Kaum 400m oberhalb der Bienertmühle harrt rechtsseitig eine geologische Rarität von überregionaler Bedeutung, das FND „Ehemaliger Ratssteinbruch Dölzschen.“ Über dem Tiefengestein Monzenit lagert eine bis zu 10 m mächtige Schicht des Pläners. Über dem Pläner liegt nochmals eine ca. einen Meter dicke Lößlehmschicht. Die Schrägstellung der Schichten beweise, da sind wiederum Schmidt und Müller ganz sicher, dass das Ankippen des Erzgebirges als Pultscholle erst nach der Kreidezeit erfolgt sei. Weil solcherart Beobachtungen die Geologen mindestens deutschlandweit in Begeisterung versetzt, wird der Blick auf die Schichtungen ständig freigehalten. Da kann der Laie nur staunen. Er staunt auch, als Müller in der dem Hang vorgelagerten Wildnis auf Neupflanzungen der Elsbeere hinweist, die er hier getätigt hat. Nie von der Elsbeere gehört, wird auch mancher Leser sagen. Dabei war sie 2011 Deutschlands „Baum des Jahres“. Sie ist richtig selten, war aber vor dessen Besiedelung auch in Sachsen weit verbreitet. Sie erreicht als Baum 12 bis 15 m Höhe, ihr Holz wird von den Tischlern sehr geschätzt. Jetzt hat sie gute Chancen, nach Dresden zurück zu kehren.

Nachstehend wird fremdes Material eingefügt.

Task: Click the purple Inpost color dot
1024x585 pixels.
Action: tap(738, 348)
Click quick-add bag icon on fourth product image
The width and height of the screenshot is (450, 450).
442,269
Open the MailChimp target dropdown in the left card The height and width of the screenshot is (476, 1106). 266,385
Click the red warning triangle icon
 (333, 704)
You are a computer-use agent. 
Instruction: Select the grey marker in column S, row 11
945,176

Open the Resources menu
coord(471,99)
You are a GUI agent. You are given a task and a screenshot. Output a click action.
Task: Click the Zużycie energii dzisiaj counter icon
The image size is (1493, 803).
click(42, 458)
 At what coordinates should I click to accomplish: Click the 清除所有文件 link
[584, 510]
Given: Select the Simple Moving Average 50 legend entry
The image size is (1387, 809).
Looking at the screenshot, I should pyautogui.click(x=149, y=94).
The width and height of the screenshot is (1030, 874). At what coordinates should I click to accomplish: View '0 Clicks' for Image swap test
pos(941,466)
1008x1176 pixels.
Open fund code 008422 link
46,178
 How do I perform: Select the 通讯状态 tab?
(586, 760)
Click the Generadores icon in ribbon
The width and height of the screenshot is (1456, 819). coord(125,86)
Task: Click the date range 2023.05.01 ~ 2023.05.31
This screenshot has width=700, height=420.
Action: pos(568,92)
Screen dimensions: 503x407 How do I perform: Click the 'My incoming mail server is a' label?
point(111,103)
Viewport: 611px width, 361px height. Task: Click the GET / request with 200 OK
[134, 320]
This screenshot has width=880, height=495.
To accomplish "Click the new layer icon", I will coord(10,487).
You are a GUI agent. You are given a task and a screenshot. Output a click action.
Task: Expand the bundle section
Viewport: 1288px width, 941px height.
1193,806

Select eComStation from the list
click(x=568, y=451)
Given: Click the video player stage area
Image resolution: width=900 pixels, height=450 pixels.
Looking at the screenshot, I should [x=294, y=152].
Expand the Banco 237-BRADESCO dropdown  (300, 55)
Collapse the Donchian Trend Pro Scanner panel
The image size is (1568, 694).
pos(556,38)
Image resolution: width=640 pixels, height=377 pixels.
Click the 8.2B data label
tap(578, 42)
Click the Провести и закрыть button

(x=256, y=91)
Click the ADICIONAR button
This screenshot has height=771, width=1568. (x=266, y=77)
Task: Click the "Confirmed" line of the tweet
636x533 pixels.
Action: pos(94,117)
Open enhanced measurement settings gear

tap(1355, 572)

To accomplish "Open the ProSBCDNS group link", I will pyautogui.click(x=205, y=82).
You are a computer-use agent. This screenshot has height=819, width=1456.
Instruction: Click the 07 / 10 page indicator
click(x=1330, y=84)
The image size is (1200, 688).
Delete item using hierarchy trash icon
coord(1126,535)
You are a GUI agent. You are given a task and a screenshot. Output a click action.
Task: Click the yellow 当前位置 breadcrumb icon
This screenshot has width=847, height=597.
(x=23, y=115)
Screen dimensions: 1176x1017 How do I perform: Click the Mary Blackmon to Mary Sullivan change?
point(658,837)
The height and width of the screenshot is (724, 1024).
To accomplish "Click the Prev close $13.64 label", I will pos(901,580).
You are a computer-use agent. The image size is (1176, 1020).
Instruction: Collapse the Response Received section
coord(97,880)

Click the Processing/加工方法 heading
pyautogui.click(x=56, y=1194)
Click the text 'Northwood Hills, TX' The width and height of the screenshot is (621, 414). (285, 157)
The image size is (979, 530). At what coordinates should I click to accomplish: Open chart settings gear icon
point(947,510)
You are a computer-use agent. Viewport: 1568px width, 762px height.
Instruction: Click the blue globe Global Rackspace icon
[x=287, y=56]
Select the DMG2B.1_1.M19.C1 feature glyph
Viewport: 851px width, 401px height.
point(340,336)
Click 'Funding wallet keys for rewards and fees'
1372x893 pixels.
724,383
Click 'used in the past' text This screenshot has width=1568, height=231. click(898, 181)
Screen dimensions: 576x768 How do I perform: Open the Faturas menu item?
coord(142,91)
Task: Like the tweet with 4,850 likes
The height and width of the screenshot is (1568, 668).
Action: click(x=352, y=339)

Natürlich hat auch das Areal am Hohen Stein in Plauen jede Menge unter Schutz gestellter Raritäten. Augenfällig ist das Naturdenkmal „Felskegel hoher Stein“, für Geologen hochinteressant. Wir begeistern uns mehr für das FND „Gewässer am Hohen Stein“. Hier laichen Braunfrösche und Erdkröten, auch der Teichmolch ist hier zu Hause. Unweit davon „entdecken“ wir eine große Streuobstwiese. Die sei durch den § 21 des Sächsischen Naturschutzgesetzes automatisch streng geschützt. Daran könne auch der Besitzer nicht rütteln.

Eine weitere große floristisch interessante Wiese befindet sich in Hanglage oberhalb der Bienertmühle. Es ist das FND „Bienertwiese“. Umgeben von einem richtig schönen Baumbestand bestimmt sie hier das Landschaftsbild und gewährt zugleich überraschende Ausblicke über die Stadt. Der Seltenheitswert ihres Sommerblühaspektes führte zu ihrem Schutzstatus. der Standort beherbergt zudem mehr als zehn Pflanzenarten die auf der Roten Liste stehen.

Mit ihrer Exkursion verbanden die genannten Experten die örtliche Einweisung der Schutzgebietzbetreurin Ricarda Wehner. Sie brauche alternativ zur täglichen Büroarbeit die Bewegung in der Natur, da komme ihr die jetzt angebotene ehrenamtliche Tätigkeit recht, meint die studierte Landespflegerin und Geografin. Sie bringt durch ihre Ausbildung sehr gute Voraussetzungen für die Naturschutzarbeit mit. Sie wird sich vorzugsweise der Pflege des Baumbestandes in zwei FND des Plauenschen Grundes widmen.